Correction for Killinger et al., In situ proximity labeling identifies Lewy pathology molecular interactions in the human brain

PMCID: PMC9282271  PMID: 35787062

Neuroscience Correction for “In situ proximity labeling identifies Lewy pathology molecular interactions in the human brain,” by Bryan Killinger, Lee Marshall, Diptaman Chatterjee, Yaping Chu, Jose Bras, Rita Guerreiro, and Jeffrey H. Kordower, which published January 26, 2022; 10.1073/pnas.2114405119 (Proc. Natl. Acad. Sci. U.S.A. 119, e2114405119).

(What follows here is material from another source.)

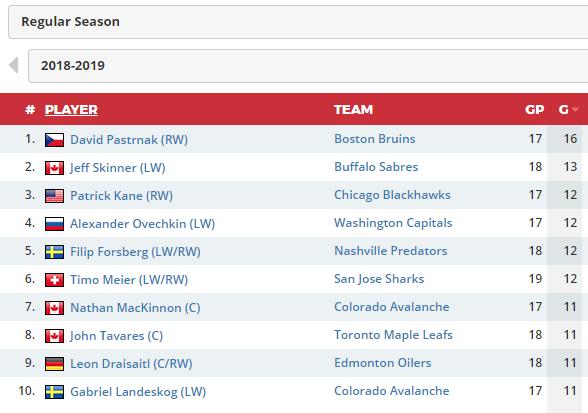Image resolution: width=588 pixels, height=413 pixels.
Task: Open David Pastrnak player profile
Action: 129,140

The authors note that Fig. 4 appeared incorrectly. The order of column labels for panel C was inadvertently reversed during formatting. The authors note that the error does not change the conclusions or results of the article. The corrected figure and its legend appear below. The online version has been corrected.

Fig. 4.

Fig. 4.

Isolation and mass spectrometry of BAR-labeled LP. BAR-PSER129 was conducted on a midbrain and striatal section from three synucleinopathy (i.e., PD and DLB) and three nonsynucleinopathy (HC) brains (Table 1). These tissues were selected because they showed a similar distribution and amount of LP. Following BAR-PSER129, residual antibody–ABC complexes were stripped from the tissue. Cross-links were then reversed, and proteins were extracted at high temperatures. Extracted biotin-labeled proteins were captured using magnetic streptavidin beads. (A) Western blot analysis of captured proteins (CAP) and flow-through from bead purification (FT). Blots were then probed with ABC to detect biotinylated proteins in the samples (ABC). Blots were also probed with two antibodies against alpha-synuclein (SYN1 and MJFR1). Blots were also probed with anti-pser129 alpha-synuclein antibody (EP1536Y) and the anti-ubiquitin conjugate antibody (UBCJ2). The molecular weight marker has been denoted for each blot. (B) Blot depicting proteins captured for each experimental condition used for mass spectrometry. Three BAR conditions were conducted for each brain, including total alpha-synuclein capture (BAR-SYN1), phosphorylated alpha-synuclein capture (BAR-PSER129), and a no primary capture. Resulting captured proteins were resolved on SDS/PAGE and blotted, and biotin was detected using ABC. (C) Heat map depicting hierarchical clustering of Pearson correlation coefficients for all samples. (D) Volcano plot of BAR-SYN1 identified proteins. No proteins were found to be statistically significant between HC and SYN. (E) Volcano plot of BAR-PSER129–identified proteins; 261 proteins were found to be statistically significant (adj. P value < 0.05). Alpha-synuclein (SNCA) and HBB are denoted on each volcano plot.